OPT: No Longer a Foreign Student Free-for-All

By Jessica M. Vaughan on October 23, 2020

On Wednesday, Homeland Security and ICE officials held a press conference to announce the results of Operation Optical Illusion — an investigation into fraud within the Optional Practical Training (OPT) program. This discretionary program allows foreign college students to work in the United States for up to three years after graduation in a job related to their area of study.

For years, the OPT program has been controversial in part because the program rules do not include any numerical limitations or fair wage provisions, but also because there has been very little scrutiny or compliance investigations, even after a number of scandals that attracted national media coverage and congressional pleas for better oversight. (Another source of controversy is the tax subsidy enjoyed by employers of OPT workers; Wednesday's DHS announcement did not address that issue.)

For instance, in March 2019, federal prosecutors indicted Weiyun "Kelly" Huang, a Chinese national, for visa fraud, after it was revealed she operated an illegitimate tech business — Findream — to employ approximately 1,900 Chinese students through the OPT program. Among the OPT employees purported to work at the fraudulent company was Ji Chaoqun, who was arrested in 2018 due to alleged espionage on behalf of the Chinese government.

As NBC News reported:

According to court documents, Findream's alleged purpose was "false verifications of employment" for Chinese F-1 visa holders seeking work employment "via the OPT program."

An affidavit prepared by an FBI special agent alleges that a website associated with Findream described the OPT opportunity to prospective students as "pretend' work." If a document submission is "well-prepared," the website said, "it will look real" and the U.S. government "will think your status is legal."

The FBI visited the company's listed office in Chicago and found it was bogus. It was "a company on paper only," according to court documents.

Such cases have elicited repeated demands for information from members of Congress, such as Sen. Chuck Grassley (R-Iowa), who for years has attempted to exercise oversight and prompt better enforcement of the rules. A 2014 Government Accountability Office report also found that the OPT program was susceptible to abuse.

According to the Chronicle of Higher Education, more than 200,000 foreign students have OPT work permits, representing one in five student-visa holders overall. DHS officials said on Wednesday that 99 percent of the OPT "students" have already completed their degrees.

The results of the DHS investigation — involving both USCIS, which issues the work permits, and ICE, which monitors the schools and the students — show that instances of OPT fraud are not isolated occurrences, but rather much more widespread. In his remarks, Acting Deputy DHS Secretary Ken Cuccinelli shared that investigators identified about 1,100 aliens who apparently have failed to adhere to the terms of the OPT program because they apparently are not actually employed. USCIS has sent letters to them saying it intends to rescind 700 of these aliens' work permits, and will not renew the 400 remaining work permits, which will expire within 60 days.

Notably, Cuccinelli said that the agencies are considering sanctions against the designated college employees who are responsible for signing off on the students' employment and helping monitor compliance.

In addition to the action against the 1,100 students, officials also announced that ICE had arrested 15 OPT workers for claiming to work at companies that do not exist — similar to the Findream case. The arrests took place in Boston; the Washington, D.C., area; Houston; Fort Lauderdale; Newark, N.J.; Nashville; Pittsburgh, and Harrisburg, Pa.

According to information I obtained independently, many of the workers arrested were citizens of India, and several were from countries that are state sponsors of or associated with terrorism, including countries that are now on the "travel ban" list for non-immigrant visas.

ICE has not released information on the colleges that the offenders attended, or on the alleged employers.

Inexplicably, though, ICE seems to be letting some of the bogus employees off the hook. According to statistics revealed at the press conference, of the more than 160 OPT workers who claimed employment at an apparently bogus company, besides the 15 who were arrested, 40 were allowed to switch to a different OPT program, despite having been busted once for bogus employment.

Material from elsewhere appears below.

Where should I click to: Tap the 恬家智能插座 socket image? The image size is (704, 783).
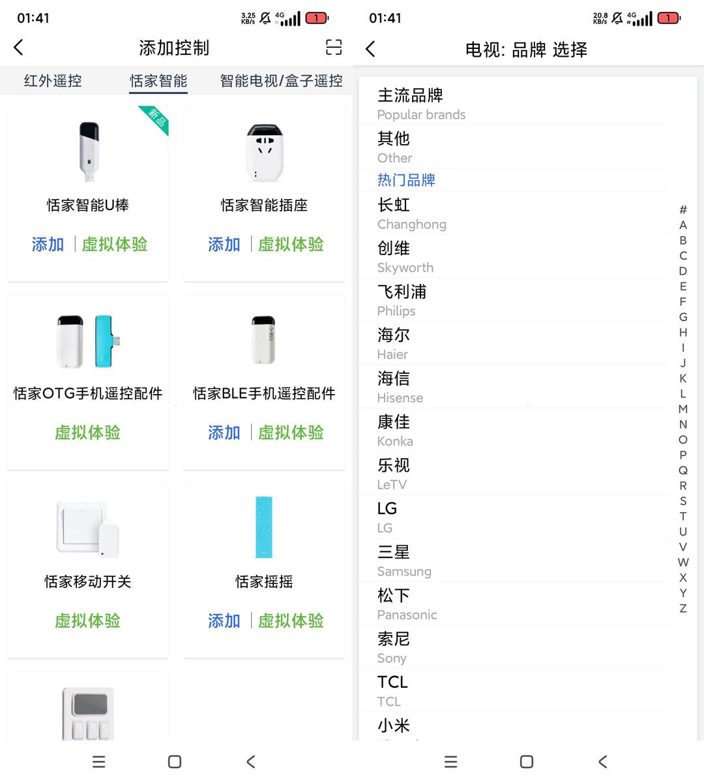point(264,151)
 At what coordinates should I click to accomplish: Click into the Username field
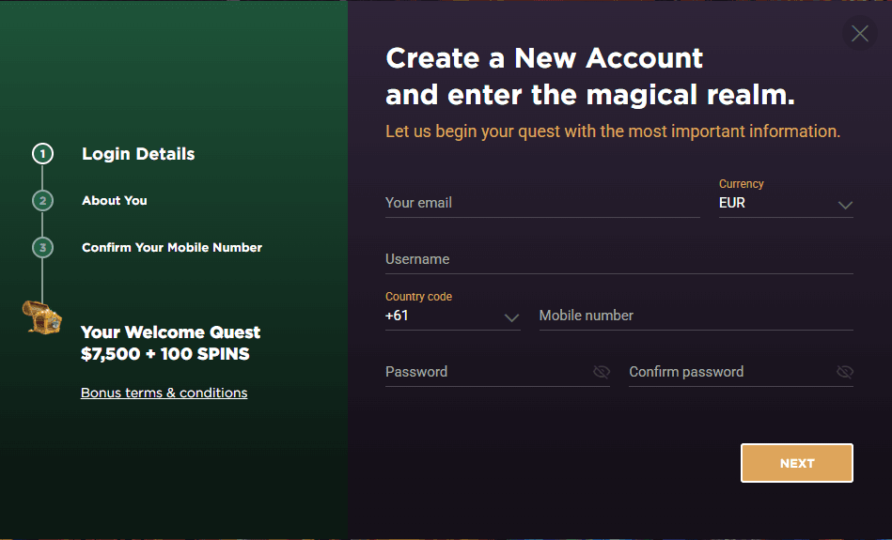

In addition, 18 of the faux workers are pending approval for some other immigration benefit, and another seven were given some unidentified new legal status. Another 22 apparently left the country on their own and 18 moved to a different part of the country from where they were supposed to be. Forty-one have not been located yet by ICE.

According to Cuccinelli: "Every instance of fraud is a job an American worker could have had, and with so many Americans looking for work [due to the pandemic], this crime is even more unacceptable." Wednesday's announcement marked a long-overdue step toward proper enforcement. Now is the time to overhaul the OPT program to squash the fraud and abuse.

There is an important lesson to be learned in the results of the ICE action against the "students" who were targeted. It is much more effective to prevent fraud and abuse through better oversight up front, when student-visa holders apply for the work permits — by probing the nature of the work, the authenticity of the employment, and the intentions of the student, or even by limiting the number of work permits allowed, or the degree programs that would qualify — than by trying to detect and then locate and remove the violators afterward.